About network spans
This topic describes various types of network spans in BMC Network Automation.
Types of network spans
BMC Network Automation refers to network spans that can include:
- One device
- A static group of devices
- An auto group or a combo group of devices
- A realm
- All devices in the entire network
Network spans are used to improve efficiency when performing network change and configuration management (NCCM) operations across multiple devices. Network spans can be used in the following operations:
- Job actions: Submit an action (for example, snapshot) for all devices in a network span.
- Policies: Policies are applied to specific devices in a network span. For example, open an Incident ticket in BMC Remedy ITSM for any compliance violation detected on devices supporting the Business Services.Corporate_Email policy.
- Rule sets: Audit a set of configuration standards for a network span.
- Reports: Generate a report for all devices in a network span.
- Vulnerability mitigation: From the Dashboard, monitor discrepancies and compliance violations by devices and groups.
- User security: Restrict a user to one or more realms.
Devices and realms
Each device belongs to a single realm. When you initially install BMC Network Automation, all devices belong to a single realm called Default. Realms are not exposed on the user interface until more than one realm is defined by the administrator. Realms are managed under Network > Realms in the BMC Network Automation user interface.
Realms, if used, enable a single BMC Network Automation instance to securely manage networks that belong to multiple tenants.
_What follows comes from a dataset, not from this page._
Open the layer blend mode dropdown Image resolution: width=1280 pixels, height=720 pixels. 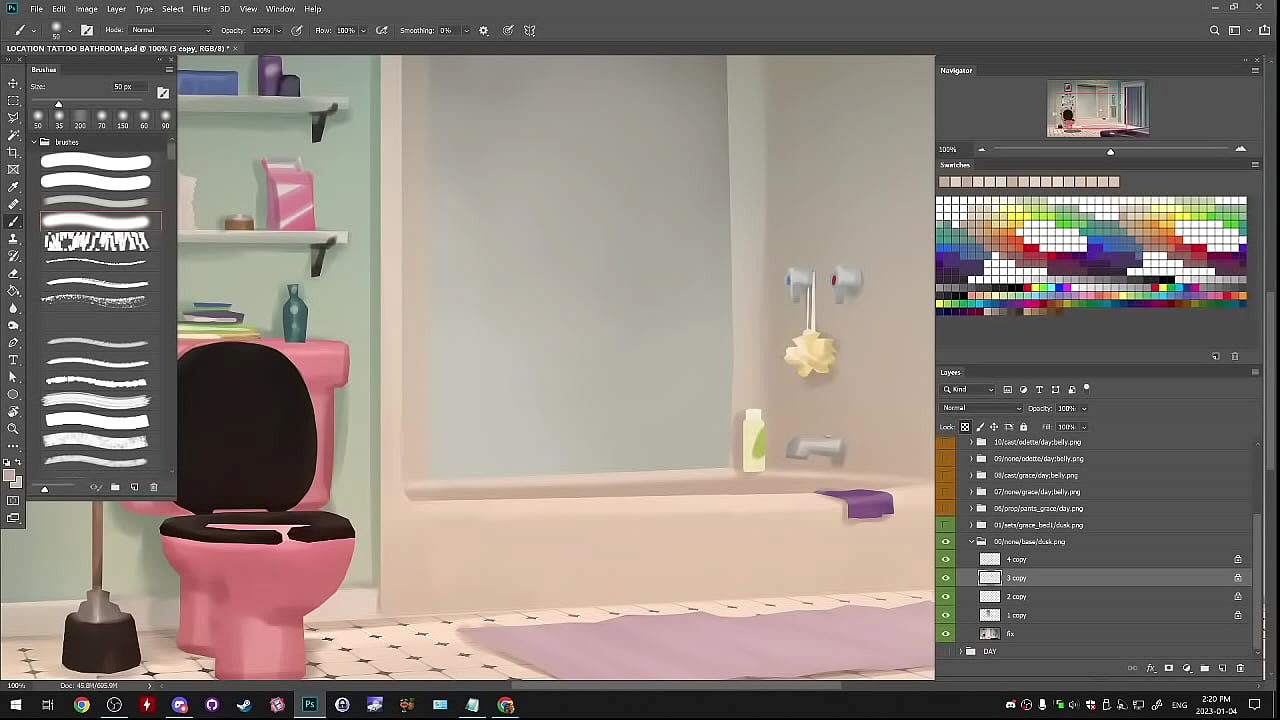982,408
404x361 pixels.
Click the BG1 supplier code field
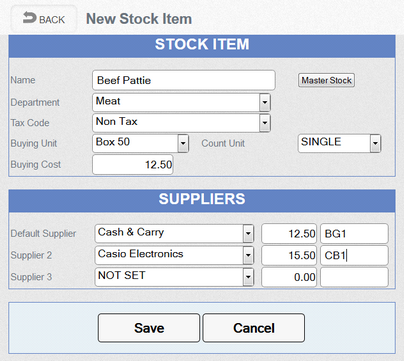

For example, a realm could represent:
- A customer's network managed by a service provider
- A network managed by a specific IT group
- A set of devices (for example, firewalls) managed by a specific IT group
- A production and lab network managed by different teams
Users are granted access to one or more realms based on their assigned roles. For more information, see Securing-access-through-user-roles.
Groups
You can use groups to manage operations across a common set of devices. BMC Network Automation supports the following types of groups:
- Static group: A logical grouping of devices as specified by the user. All devices in a static group belong to the same realm.
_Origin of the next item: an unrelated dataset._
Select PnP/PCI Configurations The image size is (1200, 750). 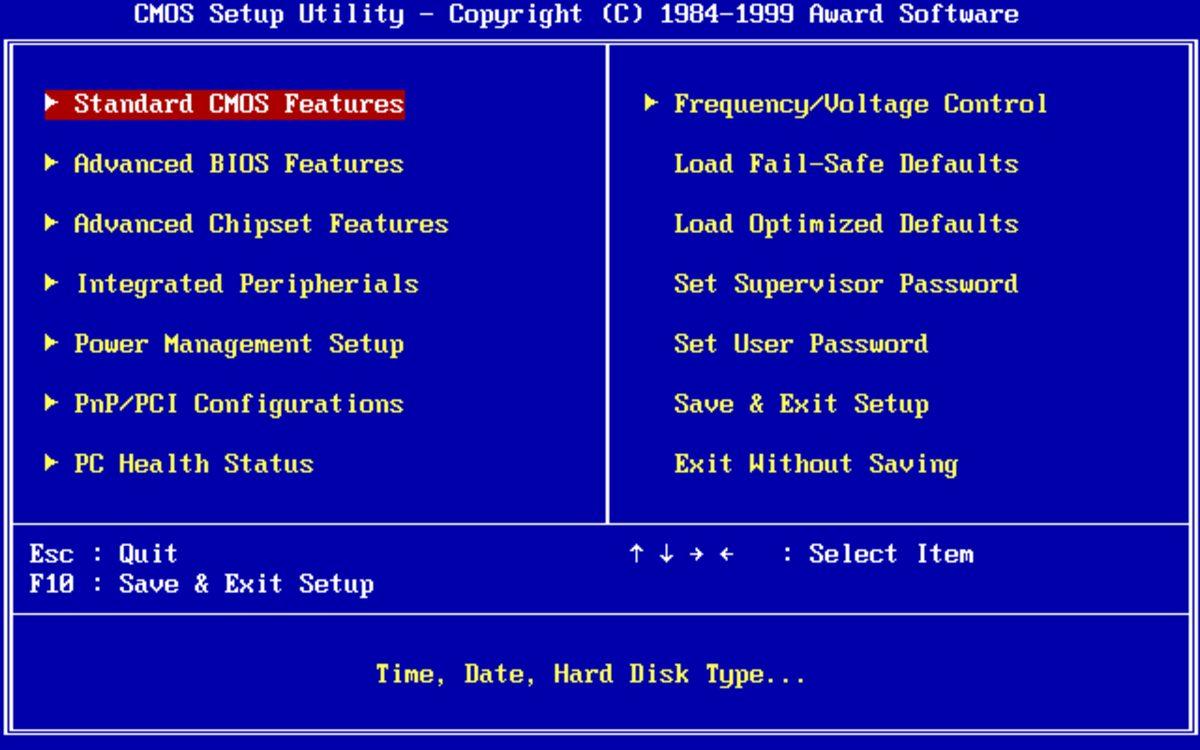(237, 404)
Auto group: Logical grouping of devices based on a device attribute defined as a dynamic field (for example, Location, Customer) or a device attribute that was manually assigned or automatically discovered by BMC Network Automation (for example, Vendor, Device Type, Category, OS Image Name, Model). Auto grouping means that BMC Network Automation manages the group members based on assigned values to fixed and dynamic fields. Auto groups can be used in policy conditions, span actions, compliance auditing and reports. BMC Network Automation manages the groups when devices or attributes are added, changed, or deleted from the system. All devices in an auto group belong to the same realm. For example, you could have Firewalls.Location.ATL, Routers.Location.ATL, and Switches.Location.ATL representing device groups in Atlanta belonging to three realms: Firewalls, Routers, and Switches.
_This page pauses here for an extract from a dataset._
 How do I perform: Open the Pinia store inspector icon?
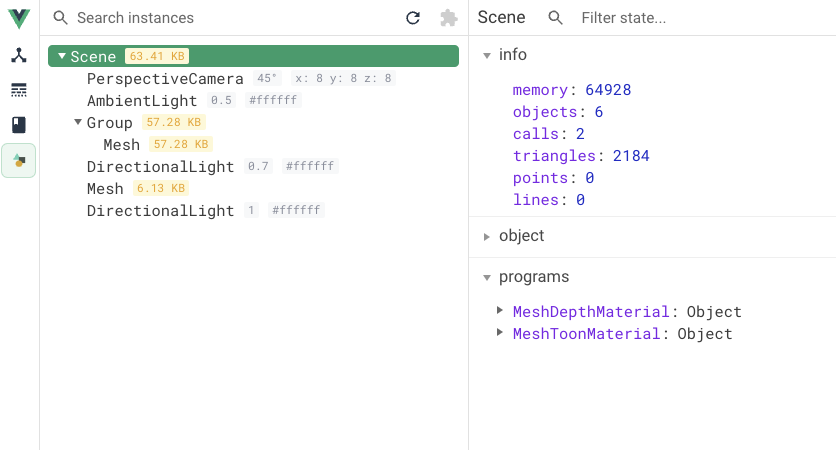coord(19,125)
Auto grouping by fixed fields is defined under Admin > System Parameters.Fixed Field
Examples
Vendor
Vendor.Cisco, Vendor.Extreme, Vendor.Foundry
Device Type
DeviceType.Cisco IOS Switch/Router, DeviceType.= BigIP
Device Category
Category.Router, Category.Firewall, Category.Other
Model
Model_Cisco.1720, Model_Dell.3348
OS Image Name
OS_Cisco.IOS 12.1(22)EA5, C2940-I6Q4L2-M
OS Major/Minor Release
Release_Cisco.IOS 12.3
In the following example, the administrator elected not to auto group by Device Type, Device Category, and OS Major or Minor Release.
When adding or editing a device dynamic field, you can set the field for auto grouping. For example, you may want to auto group devices by defined access control lists (ACL) in the running configuration. This allows engineers to identify which devices use the common ACL when updating the ACL.
- Combo group: Logical AND, OR, NOT of static groups and/or auto groups to define a resultant group. For example, all Cisco 1760 routers in Miami could be specified as the logical AND of two auto groups, Model_Cisco.1760 and Location.Miami.